Re: [ceph-users] Some OSD and MDS crash

Joao Eduardo Luis Thu, 03 Jul 2014 04:50:31 -0700

On 07/03/2014 12:15 AM, Pierre BLONDEAU wrote:

Le 03/07/2014 00:55, Samuel Just a écrit :

Ah,


~/logs » for i in 20 23; do ../ceph/src/osdmaptool --export-crush
/tmp/crush$i osd-$i*; ../ceph/src/crushtool -d /tmp/crush$i >
/tmp/crush$i.d; done; diff /tmp/crush20.d /tmp/crush23.d
../ceph/src/osdmaptool: osdmap file
'osd-20_osdmap.13258__0_4E62BB79__none'
../ceph/src/osdmaptool: exported crush map to /tmp/crush20
../ceph/src/osdmaptool: osdmap file
'osd-23_osdmap.13258__0_4E62BB79__none'
../ceph/src/osdmaptool: exported crush map to /tmp/crush23
6d5
< tunable chooseleaf_vary_r 1

 Looks like the chooseleaf_vary_r tunable somehow ended up divergent?

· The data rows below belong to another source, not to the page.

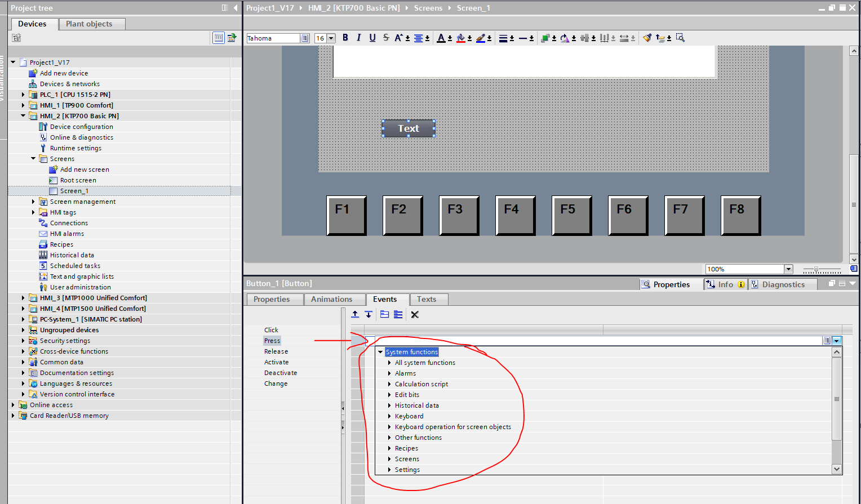Click the zoom selection magnifier icon

[x=680, y=38]
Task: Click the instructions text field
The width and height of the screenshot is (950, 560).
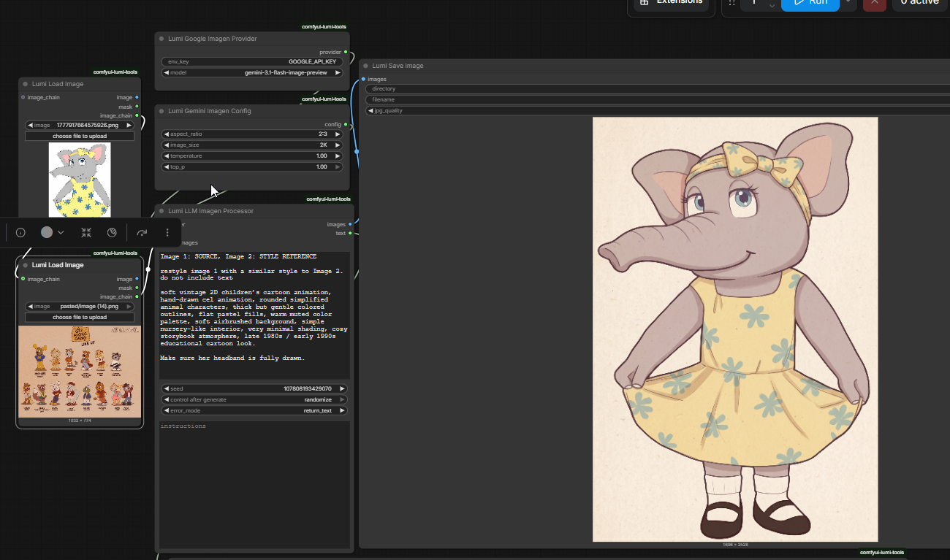Action: tap(254, 483)
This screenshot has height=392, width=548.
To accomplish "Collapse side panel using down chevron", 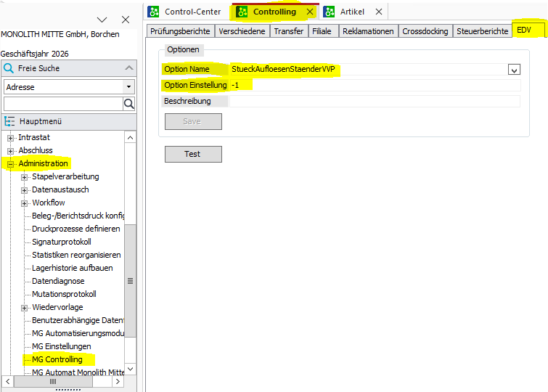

The only thing that comes to mind that could cause this is if we changedthe leader's in-memory map, proposed it, it failed, and only the leadergot to write the map to disk somehow. This happened once on a totallydifferent issue (although I can't pinpoint right now which).

In such a scenario, the leader would serve the incorrect osdmap towhoever asked osdmaps from it, the remaining quorum would serve thecorrect osdmaps to all the others. This could cause this divergence.Or it could be something else.


Are there logs for the monitors for the timeframe this may have happened in?

  -Joao


Pierre: do you recall how and when that got set?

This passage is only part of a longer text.